During the reign of Charles X Lewins exercised much influence in France through his intimate friend the Abbé de Fraysinous, bishop of Hermopolis, who was minister of public instruction and grand master of the university of Paris. He became inspector of studies at the university of Paris, and was always ready to further the interests of the Irish exiles. On his death, 11 Feb. 1828, M. de Fraysinous, with the members of the university of Paris and all the Irish exiles in France, attended his funeral at Père-Lachaise. Of his two sons, Laurence de Lewens (as he was called in France) was in the bureau of public instruction, and a knight of the legion of honour, while Hippolite was a priest.

[Memoirs of Miles Byrne, iii. 15 sq.; Lecky's Hist. vii. 381, viii. 203, 429; Wolfe Tone's Journal; Castlereagh's Correspondence, i. 270, 306; Cornwallis Correspondence, ii. 342; E. Guillon's La France et l'Irlande, pp. 359–61; Fitzpatrick's Secret Service under Pitt; Madden's United Irishmen, 1st ser. i. 158.]

R. D.

LEWIS. [See also Lewes.]

LEWIS, ANDREW (1720?–1781), soldier, born in Donegal about 1720, was son of John Lewis by Margaret Lynn. The father, who is said to have been of Huguenot descent, killed his landlord soon after his son's birth and fled to America, where he settled in Bellefont, Augusta county, Virginia, and founded the town of Staunton. Andrew Lewis early became notable for his bravery in the frontier wars with the Indians, and served as a volunteer in the Ohio expedition of 1754. He was major in Washington's Virginia regiment at the surrender of Fort Necessity and at the defeat, on 9 July 1755, of Major-general Edward Braddock [q. v.] In 1756 he commanded the Sandy Creek expedition against the Shawnesse Indians. In 1758 he served with Major James Grant's expedition to Fort Duquesne, was in the defeat on 14 Sept., and was taken prisoner and detained at Montreal. He was one of the commissioners who concluded a treaty with the Six Nations at Fort Stanwix, New York, in 1768. In 1774 he was appointed brigadier-general on the western frontiers of Virginia, and commanded the colonists at the battle of Point Pleasant, 10 Oct. 1774, an important engagement, in which his brother Charles was killed. In March and June 1775 he was a delegate to the Virginia conventions. Lewis took the popular side in the war of independence, and from 1 March 1776 to 5 April 1777 was brigadier-general of the continental army, and on 9 July 1776 dislodged Lord Dunmore from Gwynn's Island. He resigned his command on the ground of ill-health, and died at Colonel Talbot's house in Bedford county, Virginia, while on his way to his home on the Roanoke River, on 26 Sept. 1781. He was married and a son, Charles, predeceased him. His statue, by Crawfurd, stands on one of the pedestals of the Washington monument at Richmond, Virginia, which was unveiled in 1858. Lewis's orderly book was edited, with notes, by C. C. Campbell, Richmond, 1860. Besides Charles, his brothers Thomas (1718–1790) and William Lewis (1724–1811) were distinguished Virginian colonists, the one as a member of the Virginian assemblies, the other as a soldier.

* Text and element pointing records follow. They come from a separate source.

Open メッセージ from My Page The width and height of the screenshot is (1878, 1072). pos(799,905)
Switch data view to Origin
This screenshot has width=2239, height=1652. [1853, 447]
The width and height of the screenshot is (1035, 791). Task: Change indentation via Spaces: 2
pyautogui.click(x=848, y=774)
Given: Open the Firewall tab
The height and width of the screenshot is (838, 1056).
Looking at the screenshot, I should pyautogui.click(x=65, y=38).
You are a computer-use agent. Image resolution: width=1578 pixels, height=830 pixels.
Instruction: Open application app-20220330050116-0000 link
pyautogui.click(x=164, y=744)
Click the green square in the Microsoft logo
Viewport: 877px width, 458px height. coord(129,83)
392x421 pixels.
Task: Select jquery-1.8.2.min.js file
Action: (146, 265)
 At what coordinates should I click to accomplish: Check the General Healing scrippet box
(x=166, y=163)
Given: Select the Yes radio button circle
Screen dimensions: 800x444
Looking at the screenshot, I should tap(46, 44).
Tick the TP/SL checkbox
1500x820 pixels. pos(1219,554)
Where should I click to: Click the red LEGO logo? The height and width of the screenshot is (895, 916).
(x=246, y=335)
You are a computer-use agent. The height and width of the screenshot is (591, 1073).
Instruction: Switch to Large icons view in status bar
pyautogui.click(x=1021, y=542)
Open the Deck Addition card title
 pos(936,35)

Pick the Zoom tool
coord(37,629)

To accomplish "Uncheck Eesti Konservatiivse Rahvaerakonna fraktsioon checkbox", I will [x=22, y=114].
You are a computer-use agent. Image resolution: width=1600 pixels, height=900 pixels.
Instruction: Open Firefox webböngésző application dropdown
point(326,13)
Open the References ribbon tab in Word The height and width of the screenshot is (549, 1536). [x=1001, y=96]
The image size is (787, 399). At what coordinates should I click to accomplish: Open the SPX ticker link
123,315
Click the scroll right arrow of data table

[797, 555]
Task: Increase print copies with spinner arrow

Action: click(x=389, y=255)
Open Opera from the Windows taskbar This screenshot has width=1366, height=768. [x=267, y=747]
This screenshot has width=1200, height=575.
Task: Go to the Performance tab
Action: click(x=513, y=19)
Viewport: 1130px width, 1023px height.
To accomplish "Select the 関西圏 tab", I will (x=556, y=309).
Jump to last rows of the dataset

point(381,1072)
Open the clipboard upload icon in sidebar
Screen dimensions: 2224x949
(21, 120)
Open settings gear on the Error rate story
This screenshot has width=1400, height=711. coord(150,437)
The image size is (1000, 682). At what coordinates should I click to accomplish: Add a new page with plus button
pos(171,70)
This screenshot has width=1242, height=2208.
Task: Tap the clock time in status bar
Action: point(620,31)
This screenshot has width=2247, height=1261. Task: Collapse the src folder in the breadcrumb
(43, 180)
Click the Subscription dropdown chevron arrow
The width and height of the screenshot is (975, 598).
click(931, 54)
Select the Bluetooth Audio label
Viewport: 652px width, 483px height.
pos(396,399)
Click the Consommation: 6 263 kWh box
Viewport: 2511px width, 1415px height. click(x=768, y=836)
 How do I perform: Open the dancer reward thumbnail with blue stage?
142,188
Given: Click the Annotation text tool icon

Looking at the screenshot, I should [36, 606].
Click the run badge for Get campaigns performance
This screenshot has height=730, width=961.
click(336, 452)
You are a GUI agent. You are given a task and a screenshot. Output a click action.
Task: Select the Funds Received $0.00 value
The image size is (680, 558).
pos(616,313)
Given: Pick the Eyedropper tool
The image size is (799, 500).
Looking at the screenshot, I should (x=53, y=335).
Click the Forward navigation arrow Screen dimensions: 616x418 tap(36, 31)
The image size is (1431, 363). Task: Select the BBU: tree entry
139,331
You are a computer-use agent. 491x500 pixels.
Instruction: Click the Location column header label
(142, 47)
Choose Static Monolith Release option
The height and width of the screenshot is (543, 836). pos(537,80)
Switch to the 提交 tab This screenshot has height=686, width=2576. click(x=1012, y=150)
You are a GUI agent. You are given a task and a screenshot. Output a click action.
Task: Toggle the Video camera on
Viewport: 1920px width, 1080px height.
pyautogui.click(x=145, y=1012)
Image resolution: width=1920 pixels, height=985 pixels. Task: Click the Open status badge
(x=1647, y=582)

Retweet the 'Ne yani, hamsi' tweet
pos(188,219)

[Appleton's Cycl. of Amer. Biog.; Parkman's Montcalm and Wolfe, ii. 151–6; Virginia Historical Collections, vols. iii. and iv. new ser. (Dinwiddie Papers), passim; Campbell's Hist. of Virginia, p. 588; Winsor's Hist. of America, vi. 168, vii. 580.]

W. A. J. A.

LEWIS, CHARLES (1753–1795), painter, was born at Gloucester in 1753. He was apprenticed to a manufacturer at Birmingham, where he obtained some reputation for his skill in the decoration of japanned tea-trays. In 1776 he went to Dublin, but not meeting with success in his profession he took to the stage, obtaining an engagement as a singer from Michael Arne [q. v.] at the Crow Street Theatre, Dublin. Meeting with no better success in that line, he next tried painting. In 1781 he visited Holland, and on his return to England settled in London, where he acquired great repute as a painter of still-life. Lewis exhibited nine pictures of fruit, dead game, &c., at the exhibition of the Society of Artists in 1772, and three pictures at the Royal Academy in 1786. He exhibited for the last time in 1791, sending a fruit piece to the Royal Academy. On the invitation of Lord Gardenstone Lewis went to Edinburgh, but on the death of his patron his fortunes languished, and he died there on 12 July 1795.